Excerpt to read:
────────────────
You may find that you still have to compress the disks, though perhaps not
as frequently.  If you can afford a spare disk, you can avoid taking the
whole cluster down.  (Considering typical salaries, it doesn't take much
down time to cost as much as an extra disk!)  With a spare disk, you can do
a disk-to-disk backup (and compress) of one disk at a time.  Only those users
who use that particular disk are unable to use the system during the backup,
which is simple and doesn't take long (an hour and a half at most).  That's
what we do here; I got the idea from the system manager of a large cluster at
DEC.

Note that you should be sure to avoid references to particular physical disk
drives; any given volume will migrate around from drive to drive as backups
are done.  This is exactly what concealed device names are for!

You can minimize inconvenience by not putting users' default directories
on the same disk with those large simulation files.  Since it will be the
latter disks that need most frequent compression, users would still be able
to log in - they might just not be able to run some programs.  (In any case,
this is part of the policy of separating disks with "permanent" files from
those with "temporary" ones where possible.)
────────────────
What is being asked: Please extend the passage on backing up and compressing cluster disks, starting right after its final sentence. The records are separate material with no connection to the passage on disk backup and compression.

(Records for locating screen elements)
────────────────
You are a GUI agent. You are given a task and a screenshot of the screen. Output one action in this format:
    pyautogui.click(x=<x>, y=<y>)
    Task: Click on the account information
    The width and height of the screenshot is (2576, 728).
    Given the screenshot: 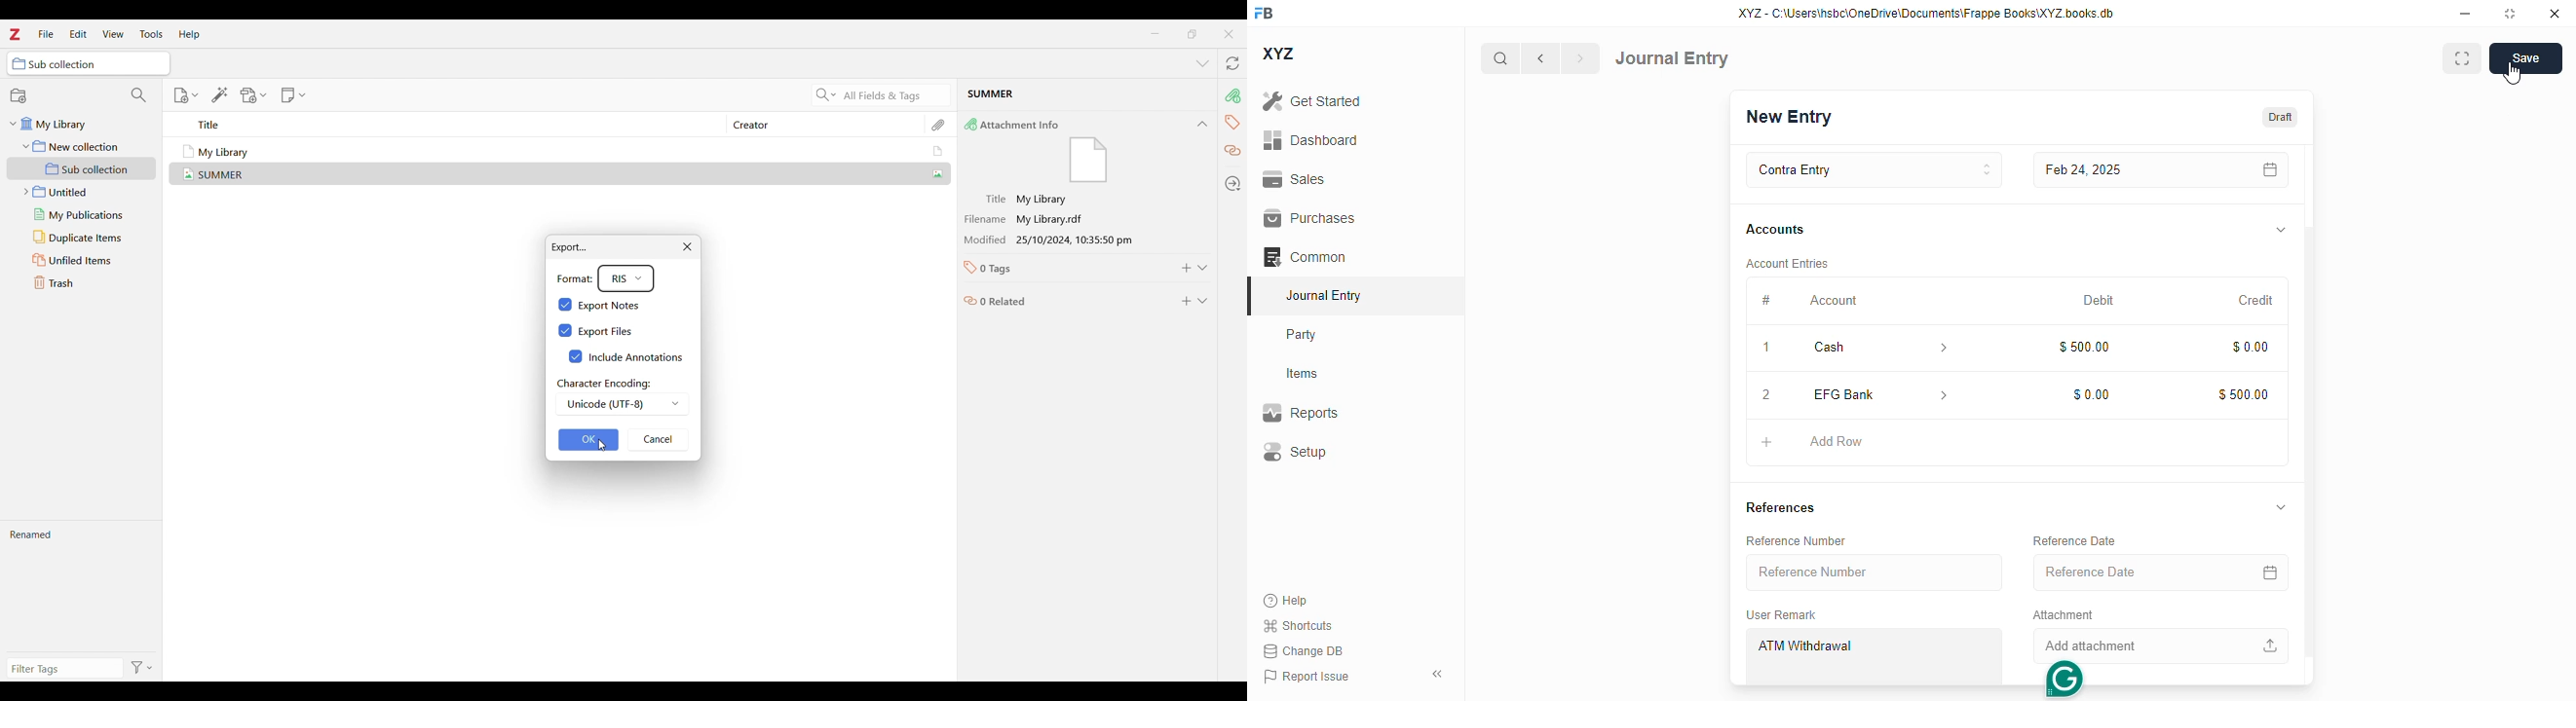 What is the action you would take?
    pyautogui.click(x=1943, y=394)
────────────────
Reply to the exercise:
For this policy to be effective, you shouldn't have to compress the system
disk, as that DOES require taking the whole cluster down.  This means that
you should have no active file creation/deletion on the system disk - just
system files.  That's a good idea anyway.

Also, you won't be able to do this if you use volume sets; you'd need as many
free spindles are you have disks in the largest volume set.  This is one
aspect of the most serious liability of volume sets - you have to back up
whole sets at once.
							-- Jerry
-------

carl@CITHEX.CALTECH.EDU.UUCP (12/07/86)

The single parameter with the greatest impact on disk fragmentation is the
disk's storage cluster factor.  If you've got mainly applications that generate
LARGE files, the default cluster factor of 3 (or for uVMS, 1) is simply too
small.  Try reinitializing your disks with a larger cluster factor next time
you do the compression.